Top of Records to process

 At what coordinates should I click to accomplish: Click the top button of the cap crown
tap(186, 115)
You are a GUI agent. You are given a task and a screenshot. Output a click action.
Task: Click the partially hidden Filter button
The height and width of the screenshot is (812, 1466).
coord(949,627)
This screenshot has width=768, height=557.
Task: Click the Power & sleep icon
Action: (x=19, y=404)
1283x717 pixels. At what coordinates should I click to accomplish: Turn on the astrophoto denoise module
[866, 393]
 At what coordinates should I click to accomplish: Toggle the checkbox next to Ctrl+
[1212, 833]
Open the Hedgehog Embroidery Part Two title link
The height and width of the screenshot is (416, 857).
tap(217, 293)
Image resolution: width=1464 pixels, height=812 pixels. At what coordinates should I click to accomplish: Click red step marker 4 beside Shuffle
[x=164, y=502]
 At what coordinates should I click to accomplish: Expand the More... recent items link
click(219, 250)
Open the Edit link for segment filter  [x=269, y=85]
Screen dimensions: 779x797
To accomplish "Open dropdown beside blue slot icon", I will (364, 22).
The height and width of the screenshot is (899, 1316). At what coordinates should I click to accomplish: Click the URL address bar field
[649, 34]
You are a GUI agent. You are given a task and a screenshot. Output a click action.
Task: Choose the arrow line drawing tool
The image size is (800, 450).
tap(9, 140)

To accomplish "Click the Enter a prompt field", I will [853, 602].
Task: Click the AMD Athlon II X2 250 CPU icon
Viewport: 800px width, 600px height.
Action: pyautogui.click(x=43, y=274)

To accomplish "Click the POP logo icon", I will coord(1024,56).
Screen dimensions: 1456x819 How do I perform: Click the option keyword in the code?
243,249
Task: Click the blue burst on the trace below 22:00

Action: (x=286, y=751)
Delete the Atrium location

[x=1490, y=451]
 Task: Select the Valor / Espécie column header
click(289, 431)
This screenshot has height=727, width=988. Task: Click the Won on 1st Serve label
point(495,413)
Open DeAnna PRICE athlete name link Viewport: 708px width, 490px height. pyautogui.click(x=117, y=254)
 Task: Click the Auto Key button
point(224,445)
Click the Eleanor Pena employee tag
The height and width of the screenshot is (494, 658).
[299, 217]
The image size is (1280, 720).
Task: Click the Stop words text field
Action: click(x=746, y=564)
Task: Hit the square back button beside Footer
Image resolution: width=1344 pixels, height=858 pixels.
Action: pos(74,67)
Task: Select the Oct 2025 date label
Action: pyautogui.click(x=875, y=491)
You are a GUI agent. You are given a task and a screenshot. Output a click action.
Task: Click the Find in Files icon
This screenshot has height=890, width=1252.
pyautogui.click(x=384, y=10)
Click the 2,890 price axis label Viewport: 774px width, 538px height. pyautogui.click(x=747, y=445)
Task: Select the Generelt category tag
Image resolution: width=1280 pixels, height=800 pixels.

Bottom of Records to process

What you are asked to do »
Would you reproduce all the entries exactly?

Solution to this task »
 At what coordinates should I click to accomplish: Click the top button of the cap crown
tap(186, 115)
You are a GUI agent. You are given a task and a screenshot. Output a click action.
Task: Click the partially hidden Filter button
The height and width of the screenshot is (812, 1466).
coord(949,627)
This screenshot has width=768, height=557.
Task: Click the Power & sleep icon
Action: (x=19, y=404)
1283x717 pixels. At what coordinates should I click to accomplish: Turn on the astrophoto denoise module
[866, 393]
 At what coordinates should I click to accomplish: Toggle the checkbox next to Ctrl+
[1212, 833]
Open the Hedgehog Embroidery Part Two title link
The height and width of the screenshot is (416, 857).
tap(217, 293)
Image resolution: width=1464 pixels, height=812 pixels. At what coordinates should I click to accomplish: Click red step marker 4 beside Shuffle
[x=164, y=502]
 At what coordinates should I click to accomplish: Expand the More... recent items link
click(219, 250)
Open the Edit link for segment filter  [x=269, y=85]
Screen dimensions: 779x797
To accomplish "Open dropdown beside blue slot icon", I will (364, 22).
The height and width of the screenshot is (899, 1316). At what coordinates should I click to accomplish: Click the URL address bar field
[649, 34]
You are a GUI agent. You are given a task and a screenshot. Output a click action.
Task: Choose the arrow line drawing tool
The image size is (800, 450).
tap(9, 140)

To accomplish "Click the Enter a prompt field", I will [853, 602].
Task: Click the AMD Athlon II X2 250 CPU icon
Viewport: 800px width, 600px height.
Action: pyautogui.click(x=43, y=274)

To accomplish "Click the POP logo icon", I will coord(1024,56).
Screen dimensions: 1456x819 How do I perform: Click the option keyword in the code?
243,249
Task: Click the blue burst on the trace below 22:00

Action: (x=286, y=751)
Delete the Atrium location

[x=1490, y=451]
 Task: Select the Valor / Espécie column header
click(289, 431)
This screenshot has height=727, width=988. Task: Click the Won on 1st Serve label
point(495,413)
Open DeAnna PRICE athlete name link Viewport: 708px width, 490px height. pyautogui.click(x=117, y=254)
 Task: Click the Auto Key button
point(224,445)
Click the Eleanor Pena employee tag
The height and width of the screenshot is (494, 658).
[299, 217]
The image size is (1280, 720).
Task: Click the Stop words text field
Action: click(x=746, y=564)
Task: Hit the square back button beside Footer
Image resolution: width=1344 pixels, height=858 pixels.
Action: pos(74,67)
Task: Select the Oct 2025 date label
Action: pyautogui.click(x=875, y=491)
You are a GUI agent. You are given a task and a screenshot. Output a click action.
Task: Click the Find in Files icon
This screenshot has height=890, width=1252.
pyautogui.click(x=384, y=10)
Click the 2,890 price axis label Viewport: 774px width, 538px height. pyautogui.click(x=747, y=445)
Task: Select the Generelt category tag
Image resolution: width=1280 pixels, height=800 pixels.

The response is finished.